In many European countries, the coronavirus epidemic has had a lasting impact on life expectancy after birth, according to the latest Eurostat data. There are also negative figures in Hungary.
This article was originally published on our sister-site, Ungarn Heute. Translated by Júlia Tar.
According to preliminary data for 2021, the COVID-19 pandemic that started in 2020 had a negative impact, with life expectancy after birth declining in almost half of the EU Member States in 2021. The largest declines were estimated in Slovakia and Bulgaria (-2.2 years compared with 2020), followed by Latvia (-2.1) and Estonia (-2.0).
Compared with 2019, the year before the pandemic, the overall effect on life expectancy remains negative in all EU Member States except Luxembourg (+0.1), Malta, and Sweden (same level in 2019 and 2021). In some cases, life expectancy has further deteriorated in 2021, leading to an estimated total loss of more than two years. The largest declines compared with 2019 were seen in Bulgaria (-3.7), Slovakia (-3.0), and Romania (-2.7).
This means that Western Europe in particular has seen some return to pre-COVID levels, while Eastern and Central Europe, where the 2021 epidemic was at its worst, have not yet seen any improvement.
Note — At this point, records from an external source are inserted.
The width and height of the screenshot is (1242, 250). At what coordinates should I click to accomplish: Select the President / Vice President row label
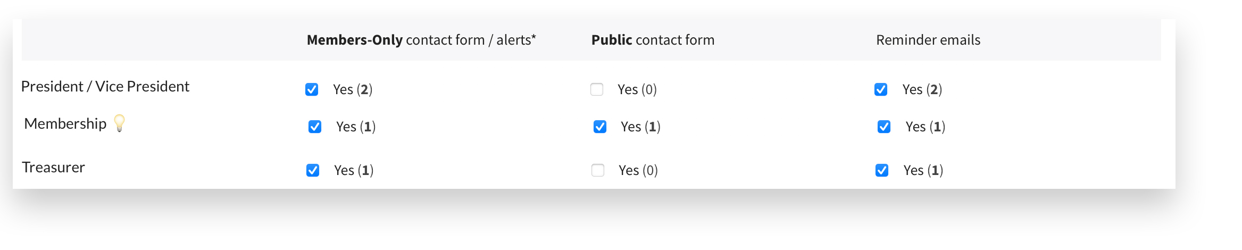(x=105, y=86)

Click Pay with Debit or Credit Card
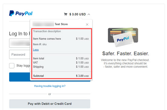tap(49, 104)
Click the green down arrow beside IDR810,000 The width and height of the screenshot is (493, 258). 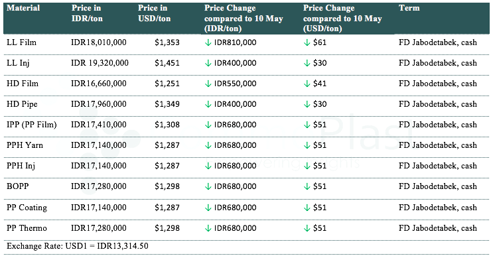click(x=208, y=42)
Preliminary estimates show that of the 27 countries in the European Union, Spain has the highest life expectancy at 83.3 years, while the lowest is in Bulgaria, where people die almost 12 years earlier. Sweden, Italy, and Malta are not far behind Spain.
However, at 74.5 years, Hungary is still almost six years behind the EU27 average, while most member states are at least one year ahead of the EU average.
The impact of the epidemic becomes even clearer when comparing the countries in the region with the EU average. As the graph from Eurostat shows, the worse 2020 figure for the EU27 has improved over the past year, while life expectancy has worsened in the Visegrád countries and Romania, and is lower than it was a decade ago in all five countries.